Les hommes sont sujets Ă  l’erreur, Ă  la malice, Ă  l’aveuglement, et les Rose✠Croix sont des hommes ; mais ou ne saurait imputer leurs fautes Ă  l’abstrait de l’Ordre. Élie Artiste est infaillible, immortel, inaccessible par surcroĂźt aux imperfections comme aux souillures et aux ridicules des hommes de chair qui s’offrent Ă  Le manifester. Esprit de lumiĂšre et de progrĂšs, Il s’incarne dans les ĂȘtres de bonne volontĂ© qui L’évoquent. Ceux-ci viennent-ils Ă  trĂ©bucher sur la voie ? — DĂ©jĂ  l’artiste Élie n’est plus en eux.

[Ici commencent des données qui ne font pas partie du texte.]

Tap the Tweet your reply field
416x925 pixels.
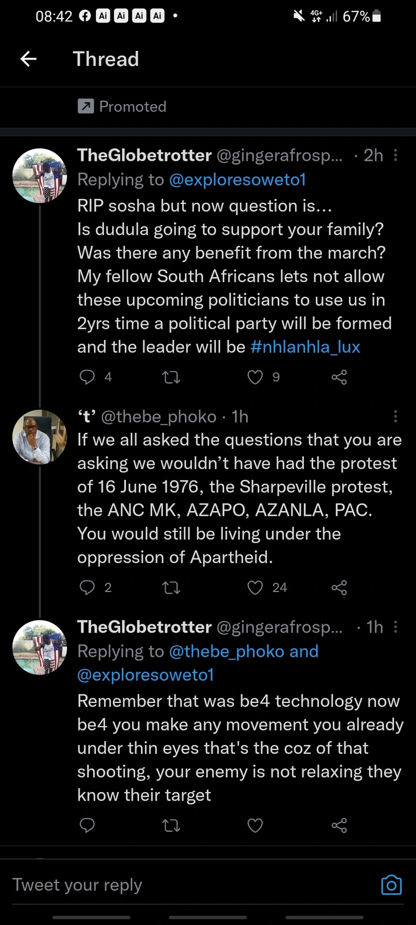coord(173,885)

Faire mentir ce Verbe supĂ©rieur est chose impossible ; encore que l’on puisse mentir en son nom. Car tĂŽt on tard il trouve un organe digne de lui (ne fĂ»t-ce qu’une minute), une bouche fidĂšle et loyale (ne fĂ»t-ce que le temps de prononcer une parole). Par cet organe d’élection, ou par cette bouche de rencontre — qu’importe ? — sa voix se fait entendre, puissante et vibrant de cette autoritĂ© sereine et triomphale que prĂȘte au verbe humain l’inspiration d’En-haut. Ainsi sont exĂ©cutĂ©s sur la terre ceux-lĂ  que Sa justice avait condamnĂ©s dans l’abstrait.

Gardons-nous de fausser l’esprit traditionnel de l’Ordre : rĂ©prouvĂ©s lĂ -haut sur l’heure mĂȘme, tĂŽt ou tard nous serions reniĂ©s ici-bas du mystĂ©rieux dĂ©miurge que l’Ordre salue de ce nom : Elias Artista !

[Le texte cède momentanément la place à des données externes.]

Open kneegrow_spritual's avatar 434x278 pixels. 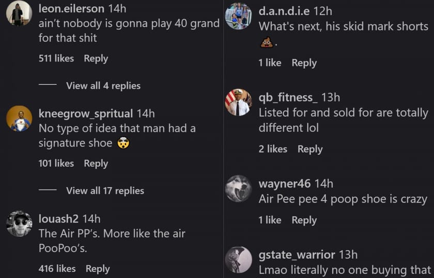[x=19, y=119]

Il n’est pas la LumiĂšre, mais, comme saint Jean-Baptiste, sa mission est de rendre tĂ©moignage Ă  la LumiĂšre de gloire, qui doit rayonner d’un nouveau ciel sur une terre rajeunie. Qu’il se manifeste par des conseils de force et qu’il dĂ©blaie la pyramide des saintes traditions, dĂ©figurĂ©e par ces couches hĂ©tĂ©roclites de dĂ©tritus et de plĂątras, que vingt siĂšcles ont accumulĂ©es sur elle. Et qu’enfin, par Lui, les voies soient ouvertes Ă  l’avĂšnement du Christ glorieux, dans le nimbe majeur de qui s’évanouira — son Ɠuvre Ă©tant accomplie — le prĂ©curseur des temps Ă  venir, l’expression humaine du saint Paraclet, le daĂŻmon de la Science et de la LibertĂ©, de la Sagesse et de la Justice intĂ©grale : Élie-artiste.